Did this mean just in general to let search terms inform how you write email, or that the list segmentation is that specific for any opt-in list member who happened to come by search?


The specific implementation for BCC sends you an email entitled How To Make $TITLE Bingo Cards. Each subscriber to the list that I have a good guess for has a field in Mailchimp set with that value through their API. (Parsing the referrer is one option for guessing. My implementation is a mite more subtle, to avoid having user input there.)

The net effect is a few hundred people tomorrow who looked for [Halloween bingo cards] today and forgot about it will get an email tomorrow with the subject How To Make Halloween Bingo Cards. My open rates are "quite nice."

Edited to add: I got a note from the Mailchimp CS people back in April about having an unacceptably high unsubscribe rate (1.04% -- they take list quality seriously), paused my campaign to look into it, and forgot to unpause it. facepalm Thanks for prompting me to check on this (as usual, I don't look at things I think are working -- too much to do).


Even though I went to the conference these notes are extremely useful. My notes suck in comparison so I'm sure I'll be able to retain much more reading these over.
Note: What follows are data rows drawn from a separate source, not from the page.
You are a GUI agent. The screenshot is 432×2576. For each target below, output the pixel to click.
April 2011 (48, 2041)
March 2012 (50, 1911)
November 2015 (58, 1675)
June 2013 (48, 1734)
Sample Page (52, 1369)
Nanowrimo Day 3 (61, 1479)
There were some truly excellent talks and I'm looking forward to watching them again on video.

As a side note: Patrick's talk was awesome. Those lightning talks were brutal, I'd never want to go through that myself but I'm very glad he did it. The video is going to be great I'm sure but it's no substitute for being able to watch him put on a show in person. I highly recommend going next year if at all possible.


Thanks for making your detailed notes available to the public.

Out of interest: How many hours of your time were approximately invested in writing this blog post? A rough estimate is fine enough.


You're welcome. I spent five or six hours at the computer (my whole work day today), more over the last few weeks mentally digesting what I learned and kicking around structure and phrasing.


Your notes should be in the next Hacker Monthly issue.


Thanks, Patrick. I found this post immensely helpful, and am looking forward to the video of your lightning talk.

One thing I found intriguing was this: “why pay people so that they can buy objects suggesting social status when you can just award social status directly?”

Do you have examples of this sort of thing? (Other than the one you specifically didn't mention.)


If you have any question about content from the public talks, I will answer it to the best of my ability. As I mentioned, in some cases the best answer I can give is "You really want to wait until you can see this one on video."


Is the intention of the conference organizers to put any/all of the videos online?


Quoth the conference home page: "We will be posting videos and presentation slides in due course." If you notice, in the last few years they put an awful lot of the conference online after it had been professionally edited. (It is good marketing for coming to the conference in the next year, right? They certainly convinced me to fly fifteen hours out of my way to go.)